Put the records from the line with "Locate an element" up to and including the final line of the records into a JSON list of strings, one string per line, leaving out any blank lines.

*-*-*

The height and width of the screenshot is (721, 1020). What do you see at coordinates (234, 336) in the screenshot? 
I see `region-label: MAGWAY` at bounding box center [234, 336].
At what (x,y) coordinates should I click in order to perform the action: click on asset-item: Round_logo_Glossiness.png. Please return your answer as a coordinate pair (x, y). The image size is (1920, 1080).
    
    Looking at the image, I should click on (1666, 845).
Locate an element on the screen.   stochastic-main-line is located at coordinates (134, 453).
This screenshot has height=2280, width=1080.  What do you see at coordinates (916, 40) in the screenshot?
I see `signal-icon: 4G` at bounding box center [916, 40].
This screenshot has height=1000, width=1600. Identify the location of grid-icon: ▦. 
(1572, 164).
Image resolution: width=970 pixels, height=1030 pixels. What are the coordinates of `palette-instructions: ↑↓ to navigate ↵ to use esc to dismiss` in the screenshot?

*-*-*

Solution to this task |
[
  "Locate an element on the screen.   stochastic-main-line is located at coordinates (134, 453).",
  "This screenshot has height=2280, width=1080.  What do you see at coordinates (916, 40) in the screenshot?",
  "I see `signal-icon: 4G` at bounding box center [916, 40].",
  "This screenshot has height=1000, width=1600. Identify the location of grid-icon: ▦. ",
  "(1572, 164).",
  "Image resolution: width=970 pixels, height=1030 pixels. What are the coordinates of `palette-instructions: ↑↓ to navigate ↵ to use esc to dismiss` in the screenshot?"
]